• What is being asked:
Here are some records. Copy each one exactly.

[Stored items]
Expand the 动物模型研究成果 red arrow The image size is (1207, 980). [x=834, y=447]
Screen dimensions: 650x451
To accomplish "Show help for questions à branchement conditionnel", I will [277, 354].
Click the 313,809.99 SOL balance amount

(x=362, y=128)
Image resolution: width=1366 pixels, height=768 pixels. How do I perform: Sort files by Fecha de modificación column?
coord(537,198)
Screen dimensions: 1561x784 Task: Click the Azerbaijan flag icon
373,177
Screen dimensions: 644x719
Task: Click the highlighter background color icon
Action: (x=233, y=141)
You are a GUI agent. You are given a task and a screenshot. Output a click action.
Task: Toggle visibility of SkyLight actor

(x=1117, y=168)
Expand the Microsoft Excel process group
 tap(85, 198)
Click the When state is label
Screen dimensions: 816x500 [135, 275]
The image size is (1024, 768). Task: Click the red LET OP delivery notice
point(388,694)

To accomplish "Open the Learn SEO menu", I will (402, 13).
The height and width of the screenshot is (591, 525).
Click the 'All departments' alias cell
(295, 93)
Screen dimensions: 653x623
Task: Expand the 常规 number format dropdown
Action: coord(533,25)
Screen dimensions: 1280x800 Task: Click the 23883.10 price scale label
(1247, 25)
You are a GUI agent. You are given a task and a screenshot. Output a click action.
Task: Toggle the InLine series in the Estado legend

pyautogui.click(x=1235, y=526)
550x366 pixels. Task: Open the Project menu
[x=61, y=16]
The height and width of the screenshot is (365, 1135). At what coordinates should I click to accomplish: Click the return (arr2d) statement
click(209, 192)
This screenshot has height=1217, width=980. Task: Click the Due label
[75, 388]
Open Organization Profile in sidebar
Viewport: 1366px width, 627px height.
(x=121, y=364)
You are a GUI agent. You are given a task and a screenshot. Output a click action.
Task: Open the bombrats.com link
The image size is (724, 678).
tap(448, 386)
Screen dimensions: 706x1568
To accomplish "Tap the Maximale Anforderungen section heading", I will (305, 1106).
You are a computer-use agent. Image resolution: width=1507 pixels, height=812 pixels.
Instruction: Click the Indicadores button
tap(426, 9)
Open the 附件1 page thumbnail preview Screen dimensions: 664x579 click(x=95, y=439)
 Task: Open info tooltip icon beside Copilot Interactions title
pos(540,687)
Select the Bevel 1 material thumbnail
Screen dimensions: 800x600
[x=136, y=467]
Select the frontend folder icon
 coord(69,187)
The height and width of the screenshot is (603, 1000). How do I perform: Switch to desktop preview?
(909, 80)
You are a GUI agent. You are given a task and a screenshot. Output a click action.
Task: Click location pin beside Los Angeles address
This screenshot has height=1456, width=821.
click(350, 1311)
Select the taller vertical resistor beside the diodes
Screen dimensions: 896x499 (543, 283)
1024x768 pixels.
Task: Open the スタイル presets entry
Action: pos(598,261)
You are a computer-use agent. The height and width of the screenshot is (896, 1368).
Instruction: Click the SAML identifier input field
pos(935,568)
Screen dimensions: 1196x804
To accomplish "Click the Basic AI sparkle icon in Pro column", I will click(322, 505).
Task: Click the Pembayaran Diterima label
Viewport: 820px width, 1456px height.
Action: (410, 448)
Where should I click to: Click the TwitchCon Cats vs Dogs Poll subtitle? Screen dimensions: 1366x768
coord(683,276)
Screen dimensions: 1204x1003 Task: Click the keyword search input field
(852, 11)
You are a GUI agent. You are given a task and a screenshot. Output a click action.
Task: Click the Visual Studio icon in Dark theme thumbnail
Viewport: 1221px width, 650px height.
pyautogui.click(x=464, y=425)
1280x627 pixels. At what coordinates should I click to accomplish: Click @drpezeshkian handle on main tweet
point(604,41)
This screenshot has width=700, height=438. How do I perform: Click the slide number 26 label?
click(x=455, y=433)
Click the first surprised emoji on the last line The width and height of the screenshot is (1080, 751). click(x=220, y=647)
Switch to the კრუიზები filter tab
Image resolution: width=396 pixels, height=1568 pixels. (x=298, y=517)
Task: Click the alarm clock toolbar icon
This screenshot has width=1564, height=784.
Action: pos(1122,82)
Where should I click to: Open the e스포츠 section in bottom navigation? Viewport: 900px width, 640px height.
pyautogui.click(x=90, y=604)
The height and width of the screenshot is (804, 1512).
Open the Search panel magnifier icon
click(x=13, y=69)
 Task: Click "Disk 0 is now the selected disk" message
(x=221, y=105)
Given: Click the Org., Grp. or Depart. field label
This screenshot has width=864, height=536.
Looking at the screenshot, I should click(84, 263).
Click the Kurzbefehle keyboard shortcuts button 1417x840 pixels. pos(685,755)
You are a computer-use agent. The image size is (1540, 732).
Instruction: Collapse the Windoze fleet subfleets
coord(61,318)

• Expected output:
Expand the 动物模型研究成果 red arrow The image size is (1207, 980). [x=834, y=447]
Screen dimensions: 650x451
To accomplish "Show help for questions à branchement conditionnel", I will [277, 354].
Click the 313,809.99 SOL balance amount

(x=362, y=128)
Image resolution: width=1366 pixels, height=768 pixels. How do I perform: Sort files by Fecha de modificación column?
coord(537,198)
Screen dimensions: 1561x784 Task: Click the Azerbaijan flag icon
373,177
Screen dimensions: 644x719
Task: Click the highlighter background color icon
Action: (x=233, y=141)
You are a GUI agent. You are given a task and a screenshot. Output a click action.
Task: Toggle visibility of SkyLight actor

(x=1117, y=168)
Expand the Microsoft Excel process group
 tap(85, 198)
Click the When state is label
Screen dimensions: 816x500 [135, 275]
The image size is (1024, 768). Task: Click the red LET OP delivery notice
point(388,694)

To accomplish "Open the Learn SEO menu", I will (402, 13).
The height and width of the screenshot is (591, 525).
Click the 'All departments' alias cell
(295, 93)
Screen dimensions: 653x623
Task: Expand the 常规 number format dropdown
Action: coord(533,25)
Screen dimensions: 1280x800 Task: Click the 23883.10 price scale label
(1247, 25)
You are a GUI agent. You are given a task and a screenshot. Output a click action.
Task: Toggle the InLine series in the Estado legend

pyautogui.click(x=1235, y=526)
550x366 pixels. Task: Open the Project menu
[x=61, y=16]
The height and width of the screenshot is (365, 1135). At what coordinates should I click to accomplish: Click the return (arr2d) statement
click(209, 192)
This screenshot has height=1217, width=980. Task: Click the Due label
[75, 388]
Open Organization Profile in sidebar
Viewport: 1366px width, 627px height.
(x=121, y=364)
You are a GUI agent. You are given a task and a screenshot. Output a click action.
Task: Open the bombrats.com link
The image size is (724, 678).
tap(448, 386)
Screen dimensions: 706x1568
To accomplish "Tap the Maximale Anforderungen section heading", I will (305, 1106).
You are a computer-use agent. Image resolution: width=1507 pixels, height=812 pixels.
Instruction: Click the Indicadores button
tap(426, 9)
Open the 附件1 page thumbnail preview Screen dimensions: 664x579 click(x=95, y=439)
 Task: Open info tooltip icon beside Copilot Interactions title
pos(540,687)
Select the Bevel 1 material thumbnail
Screen dimensions: 800x600
[x=136, y=467]
Select the frontend folder icon
 coord(69,187)
The height and width of the screenshot is (603, 1000). How do I perform: Switch to desktop preview?
(909, 80)
You are a GUI agent. You are given a task and a screenshot. Output a click action.
Task: Click location pin beside Los Angeles address
This screenshot has height=1456, width=821.
click(350, 1311)
Select the taller vertical resistor beside the diodes
Screen dimensions: 896x499 (543, 283)
1024x768 pixels.
Task: Open the スタイル presets entry
Action: pos(598,261)
You are a computer-use agent. The height and width of the screenshot is (896, 1368).
Instruction: Click the SAML identifier input field
pos(935,568)
Screen dimensions: 1196x804
To accomplish "Click the Basic AI sparkle icon in Pro column", I will click(322, 505).
Task: Click the Pembayaran Diterima label
Viewport: 820px width, 1456px height.
Action: (410, 448)
Where should I click to: Click the TwitchCon Cats vs Dogs Poll subtitle? Screen dimensions: 1366x768
coord(683,276)
Screen dimensions: 1204x1003 Task: Click the keyword search input field
(852, 11)
You are a GUI agent. You are given a task and a screenshot. Output a click action.
Task: Click the Visual Studio icon in Dark theme thumbnail
Viewport: 1221px width, 650px height.
pyautogui.click(x=464, y=425)
1280x627 pixels. At what coordinates should I click to accomplish: Click @drpezeshkian handle on main tweet
point(604,41)
This screenshot has width=700, height=438. How do I perform: Click the slide number 26 label?
click(x=455, y=433)
Click the first surprised emoji on the last line The width and height of the screenshot is (1080, 751). click(x=220, y=647)
Switch to the კრუიზები filter tab
Image resolution: width=396 pixels, height=1568 pixels. (x=298, y=517)
Task: Click the alarm clock toolbar icon
This screenshot has width=1564, height=784.
Action: pos(1122,82)
Where should I click to: Open the e스포츠 section in bottom navigation? Viewport: 900px width, 640px height.
pyautogui.click(x=90, y=604)
The height and width of the screenshot is (804, 1512).
Open the Search panel magnifier icon
click(x=13, y=69)
 Task: Click "Disk 0 is now the selected disk" message
(x=221, y=105)
Given: Click the Org., Grp. or Depart. field label
This screenshot has width=864, height=536.
Looking at the screenshot, I should click(84, 263).
Click the Kurzbefehle keyboard shortcuts button 1417x840 pixels. pos(685,755)
You are a computer-use agent. The image size is (1540, 732).
Instruction: Collapse the Windoze fleet subfleets
coord(61,318)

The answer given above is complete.